## Kutipan Terpilih
Interaktif

tempo

LONGFORM / SABTU, 17 DESEMBER 2022

Jalan Berbatu Difabel di Dunia Kerja

Perusahaan di Indonesia hingga saat ini belum mampu menyerap pekerja penyandang disabilitas sesuai undang-undang. Merayakan Hari Disabilitas Internasional, Tempo berbicara dengan tiga penyandang disabilitas. Terlepas dari segala rintangan, mereka berhasil berhasil di kancah profesional.

Penulis

Krisna Pradipta

Berdasar data Badan Pusat Statistik (BPS) pada 2020, di Indonesia tercatat ada sekitar 22,5 juta penyandang disabilitas, atau sekitar 5 persen dari total populasi sebesar 255 juta jiwa. Mereka kesulitan mengakses berbagai fasilitas di tanah air, mulai dari transportasi dasar hingga rumah yang mengakomodasi disabilitas mereka.

Namun, salah satu perjuangan utama para penyandang disabilitas atau difabel ini adalah bagaimana mereka bisa diterima dengan baik di ruang-ruang kerja formal. Berdasarkan Survei Angkatan Kerja Nasional BPS Februari 2022, ada 7,8 juta penyandang disabilitas di dunia kerja. Namun, menurut Wajib Lapor Ketenagakerjaan di Perusahaan dari Kementerian Tenaga Kerja, hanya 3.433 penyandang disabilitas yang bekerja di lingkungan perusahaan.

Selain itu, data Kementerian Tenaga Kerja tersebut juga mengungkapkan, hanya 969 perusahaan atau 1,73 persen dari target 3.304 perusahaan di Indonesia yang mempekerjakan orang-orang dengan disabilitas. Sementara Undang - Undang Nomor 8 Tahun 2016 tentang Penyandang Disabilitas menyebutkan, semua perusahaan harus memiliki setidaknya 1 persen dari seluruh tenaga kerjanya adalah penyandang disabilitas.

Tempo berbincang dengan tiga profesional penyandang disabilitas yang bekerja profesional di berbagai pelosok negeri. Mereka mengisahkan kehidupan mereka dan realita ruang kerja di Indonesia. Cristophorus Budidharma adalah seorang difabel tuli yang bekerja sebagai event manager di Warung Inklusiv, sebuah restoran di Bali. Vicente Mariano seorang disabilitas fisik yang saat ini menjadi juru bicara Persatuan Sepak Bola Amputasi Indonesia dan seorang atlet catur. Terakhir, Cheta Nilawaty, seorang jurnalis Tempo yang sejak 2016 tak bisa melihat. Ia kini tengah belajar di Australia. 

Wawancara berikut dipersingkat dan digabungkan untuk kejelasan, baca rangkaian lengkap artikel di tautan ini.

Bagaimana pengalaman Anda mendapatkan kerja?

## Entri yang Disertakan
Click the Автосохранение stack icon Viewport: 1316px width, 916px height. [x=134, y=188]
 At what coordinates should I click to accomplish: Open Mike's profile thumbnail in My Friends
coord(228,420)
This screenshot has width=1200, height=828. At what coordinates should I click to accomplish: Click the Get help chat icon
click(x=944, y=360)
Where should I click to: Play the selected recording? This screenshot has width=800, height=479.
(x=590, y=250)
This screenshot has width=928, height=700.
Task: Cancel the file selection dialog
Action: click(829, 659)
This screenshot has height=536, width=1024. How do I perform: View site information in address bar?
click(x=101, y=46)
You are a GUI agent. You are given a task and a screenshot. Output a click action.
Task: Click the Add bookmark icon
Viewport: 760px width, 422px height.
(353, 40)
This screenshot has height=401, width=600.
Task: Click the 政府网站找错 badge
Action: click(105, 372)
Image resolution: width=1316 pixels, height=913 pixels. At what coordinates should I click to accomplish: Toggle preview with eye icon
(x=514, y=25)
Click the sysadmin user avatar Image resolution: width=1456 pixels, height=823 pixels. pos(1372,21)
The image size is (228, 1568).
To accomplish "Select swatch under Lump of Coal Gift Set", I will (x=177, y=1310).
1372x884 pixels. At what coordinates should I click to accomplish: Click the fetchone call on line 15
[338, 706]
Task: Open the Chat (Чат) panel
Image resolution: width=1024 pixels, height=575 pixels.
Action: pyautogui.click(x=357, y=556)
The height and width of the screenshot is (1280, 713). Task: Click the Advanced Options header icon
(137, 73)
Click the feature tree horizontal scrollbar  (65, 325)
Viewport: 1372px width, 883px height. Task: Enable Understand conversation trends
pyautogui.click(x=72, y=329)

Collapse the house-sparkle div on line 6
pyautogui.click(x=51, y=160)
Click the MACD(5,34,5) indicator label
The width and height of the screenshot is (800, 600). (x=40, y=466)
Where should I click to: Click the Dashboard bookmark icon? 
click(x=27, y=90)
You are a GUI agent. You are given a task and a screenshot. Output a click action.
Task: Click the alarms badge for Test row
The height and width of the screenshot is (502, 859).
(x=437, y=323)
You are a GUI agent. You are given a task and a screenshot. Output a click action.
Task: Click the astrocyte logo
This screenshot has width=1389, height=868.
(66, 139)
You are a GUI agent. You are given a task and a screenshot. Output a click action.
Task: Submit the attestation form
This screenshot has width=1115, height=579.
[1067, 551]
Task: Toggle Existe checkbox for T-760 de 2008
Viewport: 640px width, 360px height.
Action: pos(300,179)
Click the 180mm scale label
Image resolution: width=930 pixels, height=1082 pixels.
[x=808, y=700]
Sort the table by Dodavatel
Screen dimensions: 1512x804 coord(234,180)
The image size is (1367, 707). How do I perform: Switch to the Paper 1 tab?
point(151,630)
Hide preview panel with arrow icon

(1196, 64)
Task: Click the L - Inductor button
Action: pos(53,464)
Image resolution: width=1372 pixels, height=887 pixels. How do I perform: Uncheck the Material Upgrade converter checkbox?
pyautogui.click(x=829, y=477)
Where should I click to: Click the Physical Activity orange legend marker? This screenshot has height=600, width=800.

## Persyaratan Tugas
- 1) Jawablah pertanyaan berikut berdasarkan artikel tentang difabel di dunia kerja:
(a) Berapa jumlah penyandang disabilitas di Indonesia menurut data BPS pada 2020?
(b) Di mana Cristophorus Budidharma bekerja sebagai event manager?
(c) Berapa persen minimal tenaga kerja penyandang disabilitas yang wajib dimiliki perusahaan menurut Undang-Undang Nomor 8 Tahun 2016?
- 2) Sebutkan nama semua profesional penyandang disabilitas yang diajak berbincang oleh Tempo dalam artikel tentang difabel di dunia kerja.
- 3) Teruskan artikel tentang difabel di dunia kerja mulai dari bagian terakhir yang tercantum.
Catatan yang disertakan tidak perlu dipakai sama sekali.

## Jawaban yang Diberikan
- 1)
(a) Sekitar 22,5 juta orang.
(b) Di Warung Inklusiv, sebuah restoran di Bali.
(c) Setidaknya 1 persen dari seluruh tenaga kerjanya.

- 2) Cristophorus Budidharma, Vicente Mariano, Cheta Nilawaty

- 3)
Cristophorus Budidharma:

Setelah lulus universitas, saya melamar ke lebih dari 300 perusahaan untuk berbagai posisi, dari manajer HRD (human resources department) hingga manajer budaya, dan banyak lagi. Sayang, saya tidak mendapat kabar baik dari mereka. Saya tidak memberi tahu mereka tentang ketulian saya karena hal itu tidak penting untuk diberitahu saat pertama kali. Ini juga untuk menghindari penyisihan HRD pertama, sehingga saya bisa maju ke tahap berikutnya. Saya berencana memberitahu mereka pada saat wawancara, sekaligus membawa juru bahasa isyarat saya sendiri.


Memang selalu sulit mencari pekerjaan. Tetapi saya percaya ini bukan tentang ketulian saya, tetapi tentang common sense. Mencari pekerjaan itu memang tidak mudah bagi banyak orang. Jika perusahaan menolak seseorang karena tuli, maka itu akan menjadi cerita yang berbeda. Saya pikir memiliki resume, pengalaman, profesionalisme, dan kepercayaan diri yang mengesankan pada akhirnya adalah kunci untuk mendapatkan karir.

Vincente Mariano:

Pekerjaan saya yang sekarang ini bermula dari keberangkatan saya dari Yogyakarta ke Jakarta pada 2015. Waktu itu umur saya 31 atau 32 tahun. Saya nekat saja ke Jakarta. Saya merasa kalau saya tetap di daerah, saya nggak akan pernah maju-maju.


Dari dulu saya (berkecimpung) di bidang komunikasi. Tetapi saya lemah dalam berinteraksi dengan komunitas (penyandang) disabilitas. Saya dulu benar-benar buta. Saya baru diajak ikut komunitas (difabel) oleh paman. Saya dikenalkan dengan Yayasan Cheshire Indonesia atau Wisma Cheshire, tempat pelatihan penyandang disabilitas fisik. Saya masuk proses wawancara dan diterima di situ. 


Untuk tips (untuk mendapatkan kerja), pertama, skill. Kedua, mindset. Kita harus tahu cara bersikap, terutama jika menghadapi kemungkinan terburuk. Contohnya, ketika diterima dan tempat kerja tidak ada akses untuk penyandang disabilitas.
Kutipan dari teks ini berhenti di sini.